What is expected: Quote, word for word, the line containing "The image size is (899, 500)." and all lines that follow it to the end of the records, with no pictures.

Given data:
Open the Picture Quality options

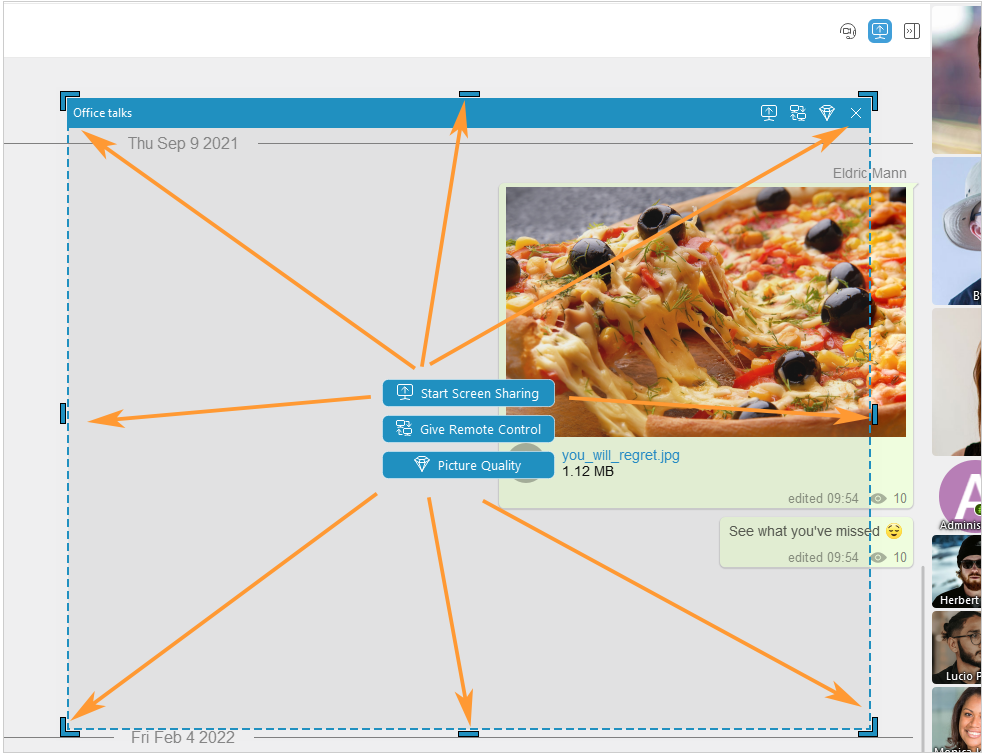pyautogui.click(x=468, y=465)

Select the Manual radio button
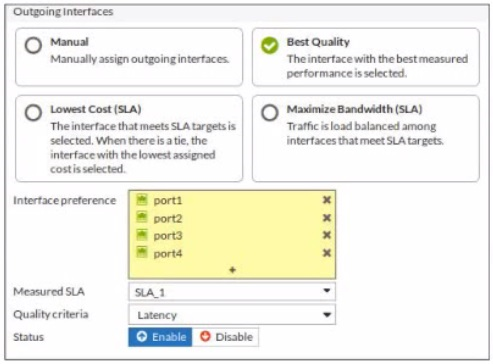coord(33,45)
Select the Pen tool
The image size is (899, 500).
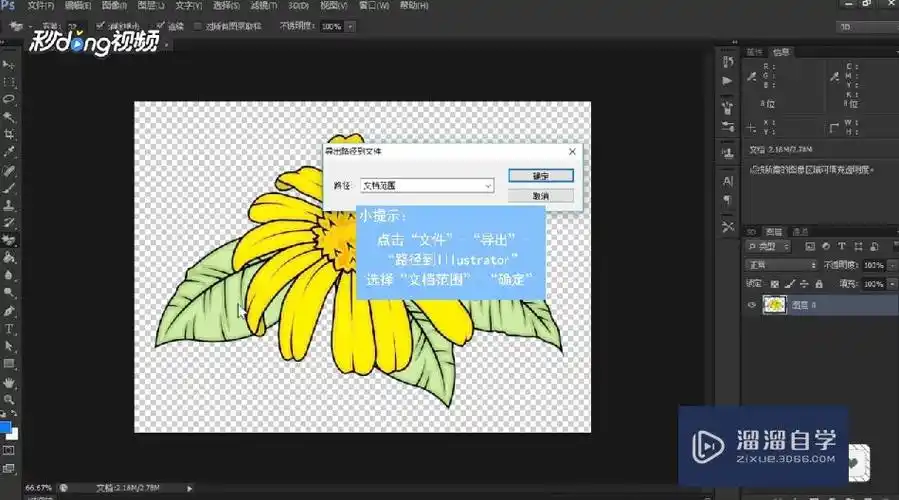tap(9, 311)

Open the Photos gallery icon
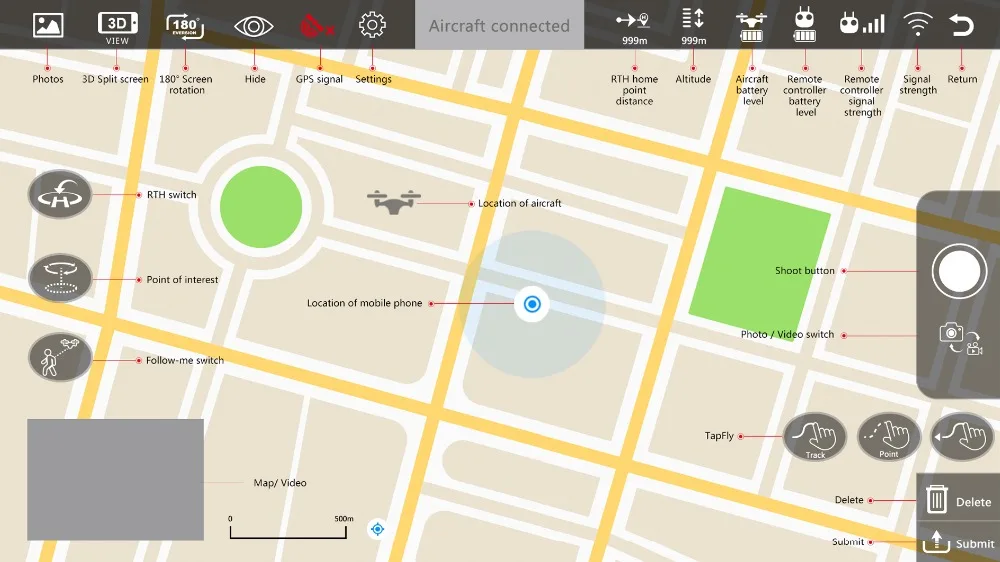[48, 26]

Exercise response:
The image size is (899, 500).
tap(9, 311)

Open the Photos gallery icon
[48, 26]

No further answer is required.